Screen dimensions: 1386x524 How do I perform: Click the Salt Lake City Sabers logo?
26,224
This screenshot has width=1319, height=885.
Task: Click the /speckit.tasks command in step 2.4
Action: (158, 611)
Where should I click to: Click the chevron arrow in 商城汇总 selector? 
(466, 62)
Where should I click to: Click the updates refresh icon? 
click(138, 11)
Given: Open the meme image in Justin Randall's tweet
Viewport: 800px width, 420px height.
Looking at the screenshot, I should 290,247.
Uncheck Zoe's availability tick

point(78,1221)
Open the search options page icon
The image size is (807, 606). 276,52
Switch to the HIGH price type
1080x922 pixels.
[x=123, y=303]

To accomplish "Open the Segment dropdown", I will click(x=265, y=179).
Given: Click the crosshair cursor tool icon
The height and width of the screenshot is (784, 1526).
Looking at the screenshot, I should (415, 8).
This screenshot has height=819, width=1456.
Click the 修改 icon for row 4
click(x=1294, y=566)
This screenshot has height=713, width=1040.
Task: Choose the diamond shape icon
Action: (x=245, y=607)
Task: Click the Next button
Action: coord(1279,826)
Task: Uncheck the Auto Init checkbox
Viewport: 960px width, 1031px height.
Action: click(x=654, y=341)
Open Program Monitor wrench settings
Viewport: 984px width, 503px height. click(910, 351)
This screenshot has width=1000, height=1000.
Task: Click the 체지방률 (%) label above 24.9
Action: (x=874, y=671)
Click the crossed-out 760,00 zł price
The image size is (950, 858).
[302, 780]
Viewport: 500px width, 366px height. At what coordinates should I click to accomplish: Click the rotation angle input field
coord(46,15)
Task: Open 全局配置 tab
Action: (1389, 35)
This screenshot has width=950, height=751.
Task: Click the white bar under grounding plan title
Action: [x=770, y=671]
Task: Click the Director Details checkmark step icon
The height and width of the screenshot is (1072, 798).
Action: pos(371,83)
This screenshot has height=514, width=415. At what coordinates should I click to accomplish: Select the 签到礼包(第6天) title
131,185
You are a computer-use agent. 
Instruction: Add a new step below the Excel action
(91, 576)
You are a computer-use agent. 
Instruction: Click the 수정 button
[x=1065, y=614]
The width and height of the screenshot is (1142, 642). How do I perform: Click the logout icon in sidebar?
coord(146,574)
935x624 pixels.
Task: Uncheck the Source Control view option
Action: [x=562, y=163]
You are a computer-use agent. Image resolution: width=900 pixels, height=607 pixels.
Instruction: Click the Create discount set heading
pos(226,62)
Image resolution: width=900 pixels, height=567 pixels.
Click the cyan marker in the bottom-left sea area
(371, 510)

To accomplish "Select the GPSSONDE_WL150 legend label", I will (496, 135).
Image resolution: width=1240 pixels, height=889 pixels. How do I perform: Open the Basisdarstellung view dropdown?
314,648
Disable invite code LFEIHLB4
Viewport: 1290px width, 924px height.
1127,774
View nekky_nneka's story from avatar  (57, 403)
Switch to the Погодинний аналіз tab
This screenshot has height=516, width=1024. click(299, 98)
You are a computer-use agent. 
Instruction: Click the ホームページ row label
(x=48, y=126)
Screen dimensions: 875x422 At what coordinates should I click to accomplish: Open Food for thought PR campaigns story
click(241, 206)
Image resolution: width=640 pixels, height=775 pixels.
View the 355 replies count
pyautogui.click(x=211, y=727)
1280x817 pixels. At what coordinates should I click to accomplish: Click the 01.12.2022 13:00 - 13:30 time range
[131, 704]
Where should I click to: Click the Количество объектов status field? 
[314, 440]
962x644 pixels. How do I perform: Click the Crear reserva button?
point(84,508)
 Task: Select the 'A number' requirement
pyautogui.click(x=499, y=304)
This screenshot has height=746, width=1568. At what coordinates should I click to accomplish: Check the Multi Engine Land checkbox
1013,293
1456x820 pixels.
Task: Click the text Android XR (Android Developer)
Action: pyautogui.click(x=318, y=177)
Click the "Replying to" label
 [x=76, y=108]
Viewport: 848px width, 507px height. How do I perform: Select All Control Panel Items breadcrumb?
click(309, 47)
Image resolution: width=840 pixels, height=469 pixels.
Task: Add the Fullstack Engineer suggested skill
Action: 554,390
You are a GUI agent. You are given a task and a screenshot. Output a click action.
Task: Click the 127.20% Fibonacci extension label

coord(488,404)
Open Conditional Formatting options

• To be done
Repeat the listing above verbatim, from the line containing "Where should I click to: Click the updates" through the line containing "point(78,1221)", including both of those lines.

• Response to this exercise
Where should I click to: Click the updates refresh icon? 
click(138, 11)
Given: Open the meme image in Justin Randall's tweet
Viewport: 800px width, 420px height.
Looking at the screenshot, I should 290,247.
Uncheck Zoe's availability tick

point(78,1221)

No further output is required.